Epstein I — The Bunga-Bunga Prelude
The “Bunga-Bunga” parties of cavaliere Silvio Berlusconi were, in hindsight, Europe’s first unmistakable prelude to systemic rot. Long before they became an international punchline, they weren’t merely the excesses of a pleasure-seeking statesman.
They were the early alarm bell signalling that the West was becoming accustomed to an idea once unthinkable: that power no longer needed to feel ashamed.
Those gatherings of influence, protection networks, luxury villas, revolving doors of fixers, celebrities, and under-age girls thrust into a world that was not theirs — all of that formed, long before the Epstein bomb exploded, the first mirror of a Europe losing its sense of proportion.
It wasn’t gossip. It was a cultural symptom: institutional power demanding understanding, tolerance, and moral leniency. As if decay was a right.
And this is where the West began playing with fire — not because certain leaders misbehaved, but because entire societies started to “not see”.
Epstein did not fall from the sky. He was the natural next step for a Europe and an America already familiar with the flavour of impunity.

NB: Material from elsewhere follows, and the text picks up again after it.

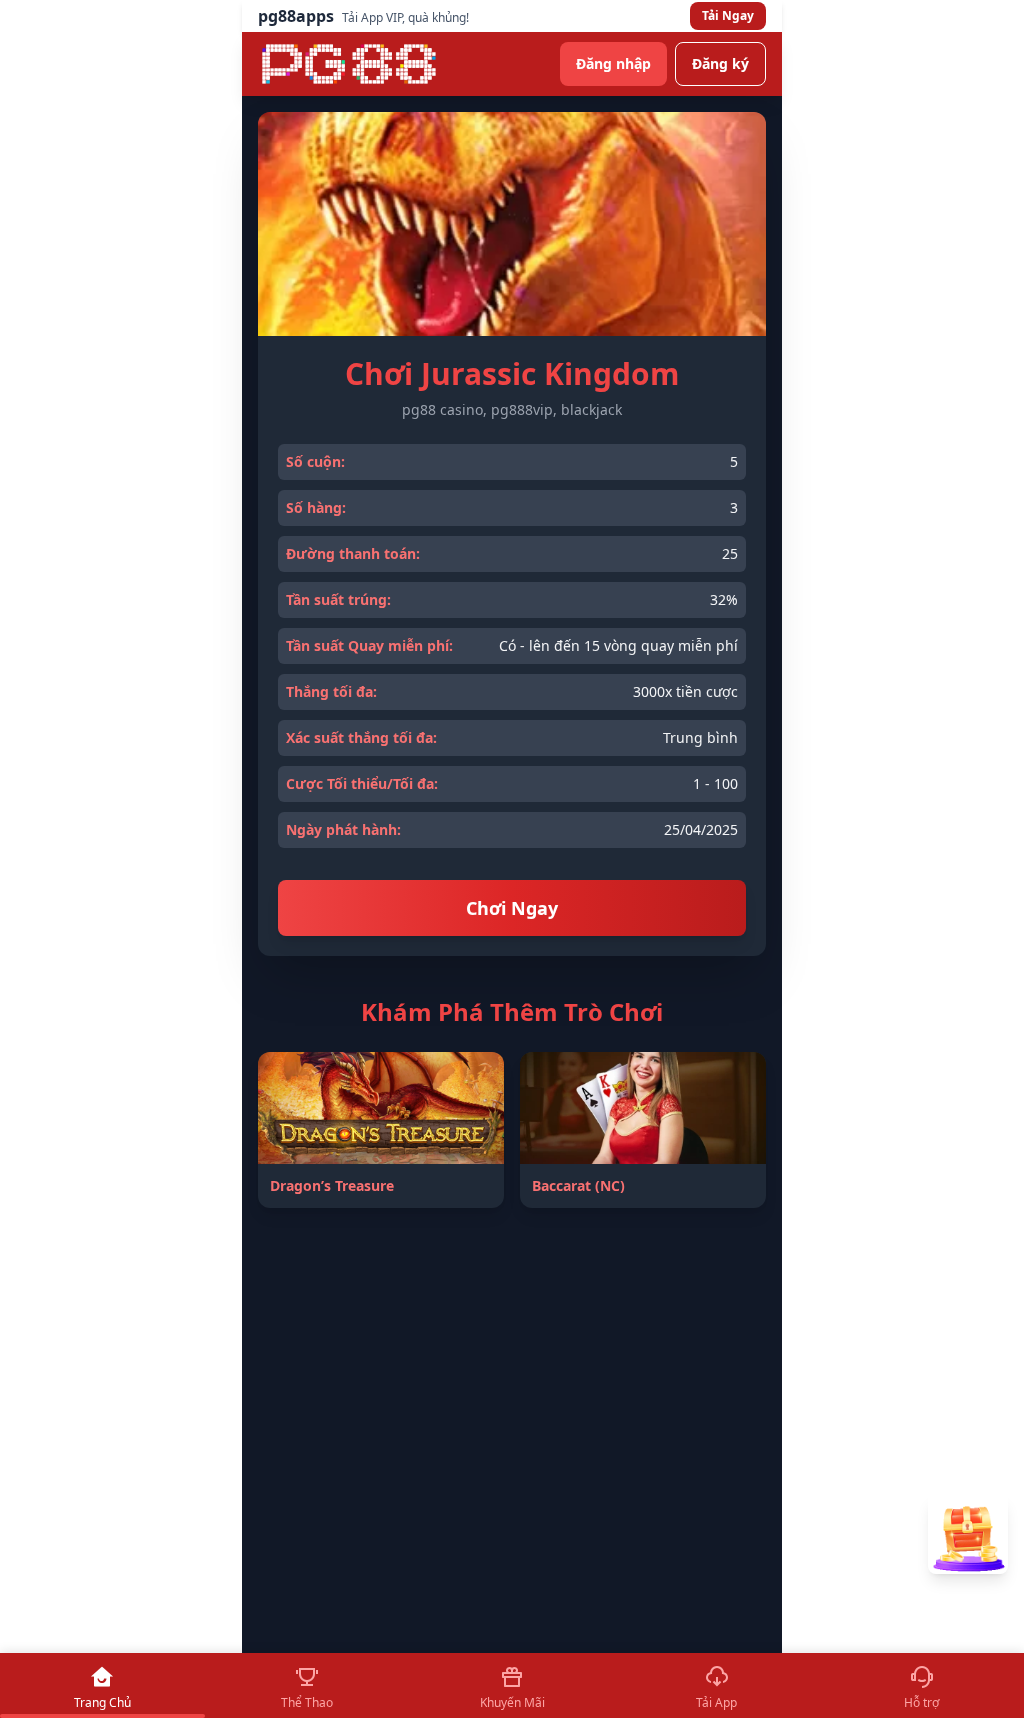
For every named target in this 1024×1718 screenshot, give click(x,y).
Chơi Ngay (512, 908)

And at the centre of it all: the victims
Whether adults chasing thrill, adventure, and the intoxication of wealth and power, or minors confronted with “offers” of money, opportunity, and ascent, every one of them retains — or should retain — the right to refuse, retract, or draw boundaries, even in cases of initially willing participation that, upon reflection, felt degrading, dehumanising, or coercive.
In a world where economic pressure functions as daily blackmail, “choice” is not always choice.
Often it resembles a smile given out of fear, a nod made out of necessity, or a silence purchased for the price of survival.
The system loves to describe these young people as “independent adults making their own decisions”.
Anyone who has lived anywhere near the hard kernel of social inequality knows better: there is agency, yes — but there is also condition.
There is consent — but also need.
There is choice — but also coercion without violence: the coercion of wealth.
This is the ethical minefield that binds May ’68 to Epstein: the young once rose to shatter bourgeois hypocrisy, only for that same bourgeois class to reintroduce — with a shinier wrapper — the same old exploitation of the vulnerable.
Not in factories this time, but in private jets, villas, and dimly lit rooms where life-changing decisions are made under chandeliers and in the shadows of networks.
And perhaps — this is the darkest thought of the era — we are not witnessing the fall of the West but its Revelation: a system that no longer produces hope, content merely to manage its rotting basement.
Quietly.
Methodically.
Technocratically.
Without a trace of self-awareness.
Real power is no longer found in the light.
It operates underground — as the Epstein case made painfully, unambiguously clear.